Engineers would also have to handle intense pressure changes, unpredictable structural failures and the challenge of re-packaging waste that was never designed for retrieval. Any misstep could produce a problem that currently does not exist at a significant scale.
For now, most experts favour a strategy of detailed observation and risk assessment, supported by repeat surveys. Only if evidence shows a clear trend towards failure might targeted recovery of specific drums be considered.
What “low-level” actually means under the sea
Terms that often cause confusion
The phrase “low-level radioactive waste” sounds benign, but it covers a wide spectrum. Typically, it includes contaminated clothing, tools, filters, sludges and laboratory equipment. Activity levels are much lower than in spent nuclear fuel, yet still far above natural background.
In ocean-dump contexts, a key factor is the physical and chemical form of the radionuclides. Some bind strongly to particles and stay trapped in sediments. Others remain soluble and mobile, potentially entering food webs. The deep environment’s low temperatures and absence of light slow many processes, from corrosion to biological turnover, making long-term predictions tricky.
Potential scenarios for the next 50 years
Scientists working on Nodssum and related projects often run through several future pathways:
- Slow, contained corrosion: barrels continue to degrade but most radionuclides stay locked in sediments close to the drums, with only subtle local biological effects.
- Patchy failures: a minority of containers fail catastrophically, creating small “hot spots” that need closer watch or targeted remediation.

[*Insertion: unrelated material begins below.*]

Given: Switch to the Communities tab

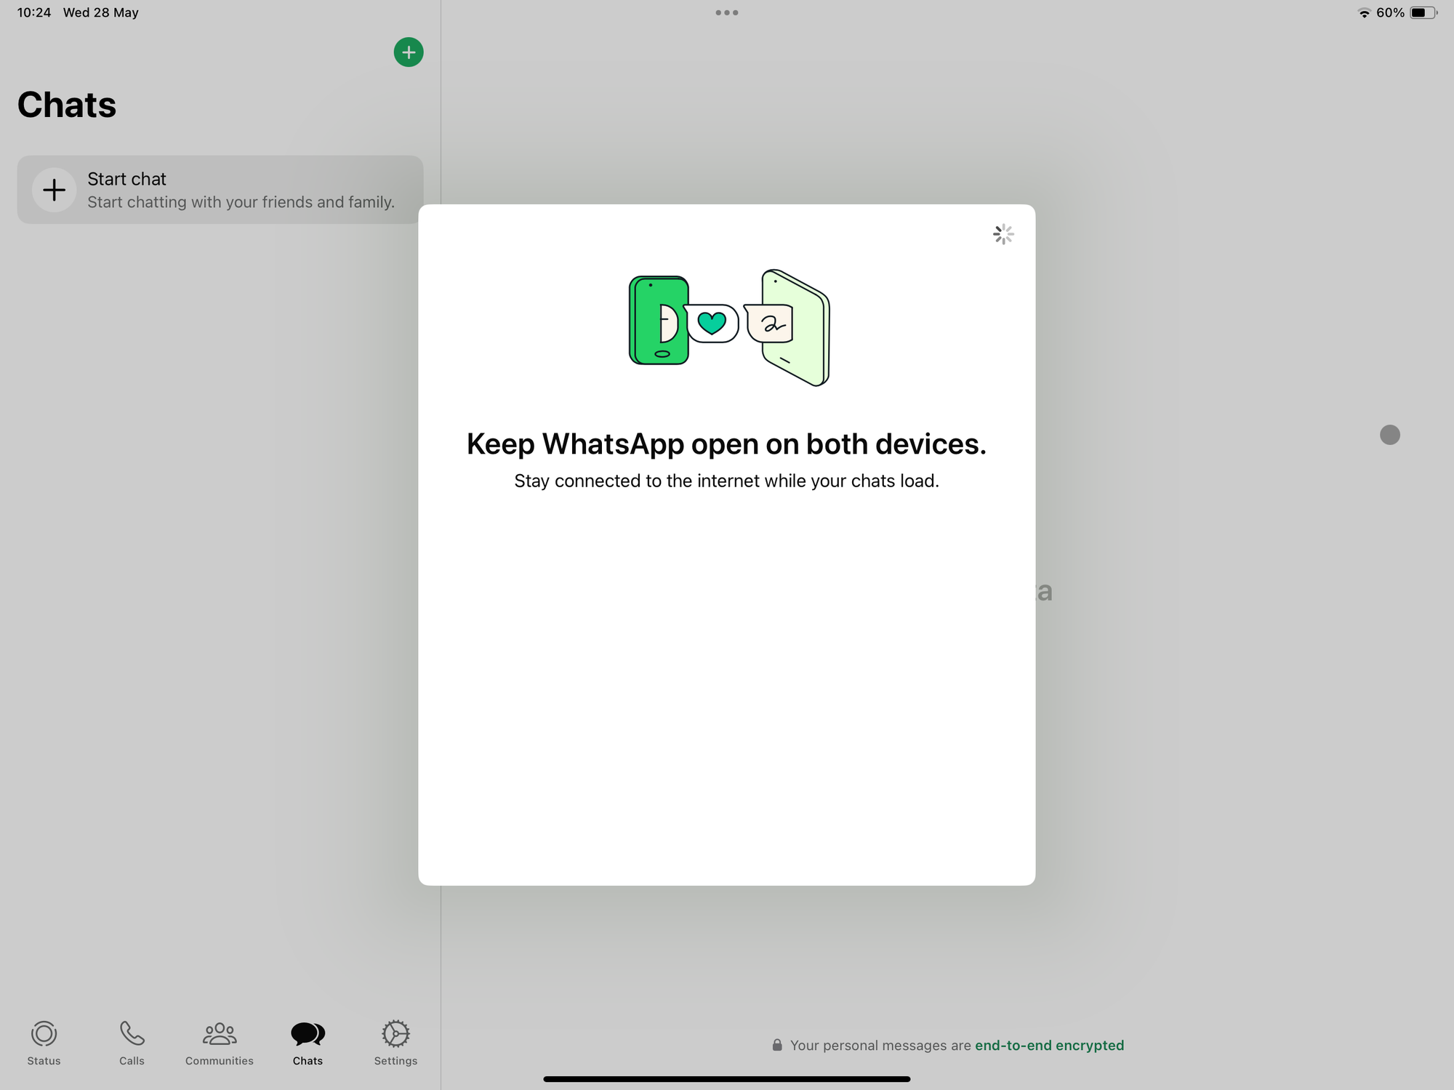Looking at the screenshot, I should point(219,1041).
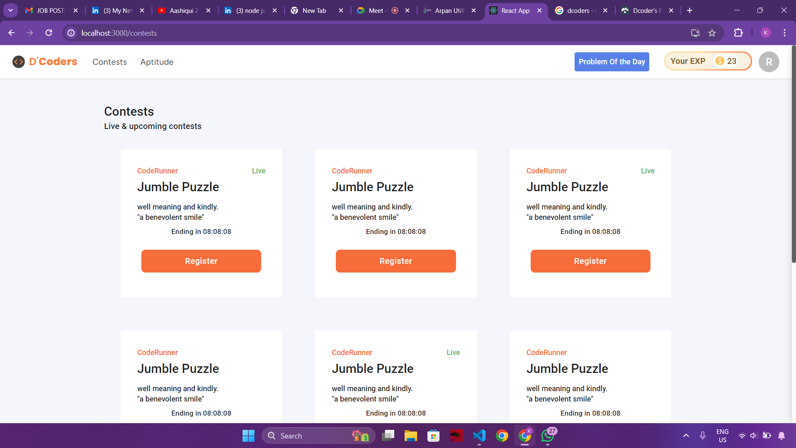Open Visual Studio Code from taskbar
796x448 pixels.
pyautogui.click(x=479, y=436)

- Progressive seepage: long-term leaching gradually spreads contaminants over a wider area, still at low levels but potentially detectable in food chains.
Nodssum’s measurements of sediment cores, microfauna, and water chemistry will feed directly into these models, narrowing the range of uncertainty. That in turn shapes international discussions about what to do with similar legacy sites worldwide.
The story of those 200,000 barrels is no longer just a Cold War footnote. It has become a real-time test of how modern societies handle old mistakes that sit far beyond everyday view, on a seabed still largely unmapped, five kilometres down.